*Set exercise*. Copy the items word for word, from the start of the items through the line that contains "(x=1426, y=72)", including that line.

▶

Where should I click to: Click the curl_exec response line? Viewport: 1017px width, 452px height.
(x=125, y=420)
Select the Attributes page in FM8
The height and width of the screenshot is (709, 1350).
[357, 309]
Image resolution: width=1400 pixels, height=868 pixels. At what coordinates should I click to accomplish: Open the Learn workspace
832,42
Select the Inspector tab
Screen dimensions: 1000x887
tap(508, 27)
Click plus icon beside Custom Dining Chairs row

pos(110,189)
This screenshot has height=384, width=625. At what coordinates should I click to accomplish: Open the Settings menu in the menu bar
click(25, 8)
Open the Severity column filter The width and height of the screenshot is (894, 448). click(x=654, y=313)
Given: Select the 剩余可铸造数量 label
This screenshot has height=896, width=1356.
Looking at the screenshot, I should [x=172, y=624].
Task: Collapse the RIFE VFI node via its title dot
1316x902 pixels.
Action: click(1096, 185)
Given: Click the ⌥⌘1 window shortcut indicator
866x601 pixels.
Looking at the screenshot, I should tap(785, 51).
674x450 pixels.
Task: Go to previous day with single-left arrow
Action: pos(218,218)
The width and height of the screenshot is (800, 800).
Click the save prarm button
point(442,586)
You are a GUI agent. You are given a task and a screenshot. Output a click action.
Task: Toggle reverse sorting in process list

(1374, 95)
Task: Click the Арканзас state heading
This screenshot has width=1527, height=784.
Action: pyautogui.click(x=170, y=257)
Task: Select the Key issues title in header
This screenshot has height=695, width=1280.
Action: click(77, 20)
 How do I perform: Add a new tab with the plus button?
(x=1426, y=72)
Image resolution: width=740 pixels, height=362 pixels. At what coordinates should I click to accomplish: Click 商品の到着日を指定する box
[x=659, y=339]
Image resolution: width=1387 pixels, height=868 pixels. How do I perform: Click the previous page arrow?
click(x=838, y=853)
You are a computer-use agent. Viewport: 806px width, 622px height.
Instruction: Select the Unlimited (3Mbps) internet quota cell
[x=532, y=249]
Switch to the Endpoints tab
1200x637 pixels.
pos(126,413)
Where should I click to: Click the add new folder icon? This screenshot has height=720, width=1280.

◀

*Exercise answer*.
Where should I click to: Click the curl_exec response line? Viewport: 1017px width, 452px height.
(x=125, y=420)
Select the Attributes page in FM8
The height and width of the screenshot is (709, 1350).
[357, 309]
Image resolution: width=1400 pixels, height=868 pixels. At what coordinates should I click to accomplish: Open the Learn workspace
832,42
Select the Inspector tab
Screen dimensions: 1000x887
tap(508, 27)
Click plus icon beside Custom Dining Chairs row

pos(110,189)
This screenshot has height=384, width=625. At what coordinates should I click to accomplish: Open the Settings menu in the menu bar
click(25, 8)
Open the Severity column filter The width and height of the screenshot is (894, 448). click(x=654, y=313)
Given: Select the 剩余可铸造数量 label
This screenshot has height=896, width=1356.
Looking at the screenshot, I should [x=172, y=624].
Task: Collapse the RIFE VFI node via its title dot
1316x902 pixels.
Action: click(1096, 185)
Given: Click the ⌥⌘1 window shortcut indicator
866x601 pixels.
Looking at the screenshot, I should tap(785, 51).
674x450 pixels.
Task: Go to previous day with single-left arrow
Action: pos(218,218)
The width and height of the screenshot is (800, 800).
Click the save prarm button
point(442,586)
You are a GUI agent. You are given a task and a screenshot. Output a click action.
Task: Toggle reverse sorting in process list

(1374, 95)
Task: Click the Арканзас state heading
This screenshot has width=1527, height=784.
Action: pyautogui.click(x=170, y=257)
Task: Select the Key issues title in header
This screenshot has height=695, width=1280.
Action: click(77, 20)
 How do I perform: Add a new tab with the plus button?
(x=1426, y=72)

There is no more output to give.